--- 목표 ---
아래 모든 항목에서 "checkbox"를 "check box"로 수정해 다시 적으세요. 나머지는 하나도 바꾸지 마세요.

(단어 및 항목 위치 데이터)
┏━━

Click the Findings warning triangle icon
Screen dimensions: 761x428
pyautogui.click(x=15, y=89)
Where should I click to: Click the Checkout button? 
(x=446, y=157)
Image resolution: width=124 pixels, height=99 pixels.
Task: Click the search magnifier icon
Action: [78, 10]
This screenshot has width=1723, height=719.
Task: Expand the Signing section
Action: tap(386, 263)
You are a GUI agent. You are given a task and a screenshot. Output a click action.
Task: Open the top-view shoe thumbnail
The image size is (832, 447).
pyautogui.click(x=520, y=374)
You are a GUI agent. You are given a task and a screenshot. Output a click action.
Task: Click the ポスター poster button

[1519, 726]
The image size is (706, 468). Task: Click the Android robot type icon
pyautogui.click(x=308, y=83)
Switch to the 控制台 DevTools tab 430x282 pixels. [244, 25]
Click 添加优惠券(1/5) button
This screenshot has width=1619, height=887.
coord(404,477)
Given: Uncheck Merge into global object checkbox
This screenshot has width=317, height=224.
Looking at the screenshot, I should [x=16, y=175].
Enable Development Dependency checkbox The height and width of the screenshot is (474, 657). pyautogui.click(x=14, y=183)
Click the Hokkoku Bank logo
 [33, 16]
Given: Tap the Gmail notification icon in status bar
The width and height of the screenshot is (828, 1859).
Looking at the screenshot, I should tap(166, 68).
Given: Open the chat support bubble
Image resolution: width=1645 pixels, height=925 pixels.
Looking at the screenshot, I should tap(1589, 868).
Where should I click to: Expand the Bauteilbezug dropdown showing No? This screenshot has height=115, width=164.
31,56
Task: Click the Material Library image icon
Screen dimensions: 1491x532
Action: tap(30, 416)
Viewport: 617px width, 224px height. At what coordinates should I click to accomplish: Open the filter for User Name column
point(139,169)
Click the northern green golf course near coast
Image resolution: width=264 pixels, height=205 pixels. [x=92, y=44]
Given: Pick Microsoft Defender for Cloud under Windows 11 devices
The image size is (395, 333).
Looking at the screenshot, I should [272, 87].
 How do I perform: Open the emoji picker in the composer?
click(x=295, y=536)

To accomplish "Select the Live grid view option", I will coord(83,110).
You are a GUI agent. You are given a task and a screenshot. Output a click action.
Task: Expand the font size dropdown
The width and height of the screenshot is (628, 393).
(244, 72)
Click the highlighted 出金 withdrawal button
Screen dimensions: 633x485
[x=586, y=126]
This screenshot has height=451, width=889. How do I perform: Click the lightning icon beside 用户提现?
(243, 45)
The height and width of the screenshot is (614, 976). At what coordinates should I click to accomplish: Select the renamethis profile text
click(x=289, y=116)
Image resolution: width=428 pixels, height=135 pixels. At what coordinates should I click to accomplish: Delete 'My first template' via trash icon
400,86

┗━━

--- 정답 풀이 ---
Click the Findings warning triangle icon
Screen dimensions: 761x428
pyautogui.click(x=15, y=89)
Where should I click to: Click the Checkout button? 
(x=446, y=157)
Image resolution: width=124 pixels, height=99 pixels.
Task: Click the search magnifier icon
Action: [78, 10]
This screenshot has width=1723, height=719.
Task: Expand the Signing section
Action: tap(386, 263)
You are a GUI agent. You are given a task and a screenshot. Output a click action.
Task: Open the top-view shoe thumbnail
The image size is (832, 447).
pyautogui.click(x=520, y=374)
You are a GUI agent. You are given a task and a screenshot. Output a click action.
Task: Click the ポスター poster button

[1519, 726]
The image size is (706, 468). Task: Click the Android robot type icon
pyautogui.click(x=308, y=83)
Switch to the 控制台 DevTools tab 430x282 pixels. [244, 25]
Click 添加优惠券(1/5) button
This screenshot has width=1619, height=887.
coord(404,477)
Given: Uncheck Merge into global object check box
This screenshot has width=317, height=224.
Looking at the screenshot, I should [x=16, y=175].
Enable Development Dependency check box The height and width of the screenshot is (474, 657). pyautogui.click(x=14, y=183)
Click the Hokkoku Bank logo
 [33, 16]
Given: Tap the Gmail notification icon in status bar
The width and height of the screenshot is (828, 1859).
Looking at the screenshot, I should tap(166, 68).
Given: Open the chat support bubble
Image resolution: width=1645 pixels, height=925 pixels.
Looking at the screenshot, I should tap(1589, 868).
Where should I click to: Expand the Bauteilbezug dropdown showing No? This screenshot has height=115, width=164.
31,56
Task: Click the Material Library image icon
Screen dimensions: 1491x532
Action: tap(30, 416)
Viewport: 617px width, 224px height. At what coordinates should I click to accomplish: Open the filter for User Name column
point(139,169)
Click the northern green golf course near coast
Image resolution: width=264 pixels, height=205 pixels. [x=92, y=44]
Given: Pick Microsoft Defender for Cloud under Windows 11 devices
The image size is (395, 333).
Looking at the screenshot, I should [272, 87].
 How do I perform: Open the emoji picker in the composer?
click(x=295, y=536)

To accomplish "Select the Live grid view option", I will coord(83,110).
You are a GUI agent. You are given a task and a screenshot. Output a click action.
Task: Expand the font size dropdown
The width and height of the screenshot is (628, 393).
(244, 72)
Click the highlighted 出金 withdrawal button
Screen dimensions: 633x485
[x=586, y=126]
This screenshot has height=451, width=889. How do I perform: Click the lightning icon beside 用户提现?
(243, 45)
The height and width of the screenshot is (614, 976). At what coordinates should I click to accomplish: Select the renamethis profile text
click(x=289, y=116)
Image resolution: width=428 pixels, height=135 pixels. At what coordinates should I click to accomplish: Delete 'My first template' via trash icon
400,86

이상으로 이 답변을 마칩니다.